Enflasyon ABD ve Avrupa’yı sarıyor

Beklenenden daha yüksek oranda gerçekleşen enflasyon, ABD ve Avrupa ülkelerini tehdit ediyor. IMF ise enflasyonla mücadele için alınabilecek olası önlemleri tartışıyor.

soL (HABER MERKEZİ) Petrol ve gıda fiyatlarındaki artışın etkileri ve özellikle bankacılık alanında yaşanan sıkıntılar, genel olarak dünya ekonomisinin yeni bir durgunluk sürecine girdiğinin göstergeleri olarak değerlendiriliyor.

Petrol ve gıda fiyatlarındaki artış, enflasyon artışını beraberinde getirirken, bu artış, uzun yıllardır enflasyon sorunu yaşamayan ülkeleri de etkisi altına almaya başladı.

ABD'de Haziran ayında son 26 yılın aylık bazda en hızlı enflasyon artışının gözlendiği açıklandı. Açıklanan verilere göre ABD'de tüketici fiyatları endeksi geçen ay Mayıs ayına oranla yüzde 1,1 arttı. ABD'de aynı endekste yıllık enflasyon da Haziran ayı itibarıyla yüzde 5'e çıktı. Bu da ülkede 1991 yılı Mayıs ayından bu yana gözlenen en yüksek enflasyon oranı oldu.
Avrupa'da da yükselme eğiliminde
Almanya ve Fransa'da açıklanan enflasyon oranı da son zamanların en yüksek düzeyine ulaşmış durumda. Almanya'da, Haziran ayı itibarıyla enflasyon oranı yüzde 3,3'le 1993 yılı Aralık ayından bu yana en yüksek düzeyine çıktı. Fransa'da da aynı oran yüzde 3,6 olurken 1990 yılı Ekim ayından bu yana görülen en yüksek enflasyon oranı olarak gerçekleşti.

Avro'yu kullanan 15 AB ülkesinde ortalama yıllık enflasyon ise yüzde 4 düzeyinde.
IMF'den merkez bankalarına öneri
Enflasyon oranındaki artışın önümüzdeki dönemde de devam edeceği beklentisi karşısında ne tür politikaların uygulanacağı tartışılıyor. Uluslararası Para Fonu (IMF) Para ve Sermaye Piyasaları Bölümü yöneticisi Jaime Caruana, özellikle yükselen piyasalardaki merkez bankalarının, enflasyon beklentisi çıpasına ihtiyacı olduğunu söyledi. Merkez bankalarına bu noktada önemli görev düştüğünü ifade eden Caruana, enflasyona karşı mutlaka beklenti çıpası oluşturulması gerektiğini savundu.
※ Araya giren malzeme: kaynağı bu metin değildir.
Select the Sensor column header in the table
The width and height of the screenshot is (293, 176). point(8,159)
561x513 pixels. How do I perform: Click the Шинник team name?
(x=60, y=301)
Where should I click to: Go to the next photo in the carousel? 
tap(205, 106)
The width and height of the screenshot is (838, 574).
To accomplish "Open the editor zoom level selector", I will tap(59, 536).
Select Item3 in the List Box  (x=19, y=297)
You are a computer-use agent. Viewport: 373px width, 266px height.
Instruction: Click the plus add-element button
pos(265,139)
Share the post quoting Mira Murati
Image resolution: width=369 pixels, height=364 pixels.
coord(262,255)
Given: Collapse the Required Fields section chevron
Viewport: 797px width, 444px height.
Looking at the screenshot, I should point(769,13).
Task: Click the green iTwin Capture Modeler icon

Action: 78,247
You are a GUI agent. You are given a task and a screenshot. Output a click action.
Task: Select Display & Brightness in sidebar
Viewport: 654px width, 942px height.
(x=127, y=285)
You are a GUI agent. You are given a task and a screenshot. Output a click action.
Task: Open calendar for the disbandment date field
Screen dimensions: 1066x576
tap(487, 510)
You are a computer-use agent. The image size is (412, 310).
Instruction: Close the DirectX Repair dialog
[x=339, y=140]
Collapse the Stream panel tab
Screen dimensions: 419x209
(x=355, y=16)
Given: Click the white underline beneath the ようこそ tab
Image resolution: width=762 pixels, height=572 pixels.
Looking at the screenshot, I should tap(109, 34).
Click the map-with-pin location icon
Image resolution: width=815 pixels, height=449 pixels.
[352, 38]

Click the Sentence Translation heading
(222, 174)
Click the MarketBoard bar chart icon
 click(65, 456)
Küresel kredi sorunun yan etkisinin, emlak sektörünün ardından, diğer sektörlere de yayılmaya başladığına işaret eden Caruana, özelikle bankacılık ve mali sektördeki kırılganlığın yüksek olduğunu ifade etti.

IMF, ABD'de başlayan riskli konut kredisi piyasasında ortaya çıkarak, tüm küresel ekonomiyi etkileyen ekonomik sorununun, dünya ekonomisinde yaratacağı yan etkinin 1 trilyon doları aşacağı tahmininde bulunuyor.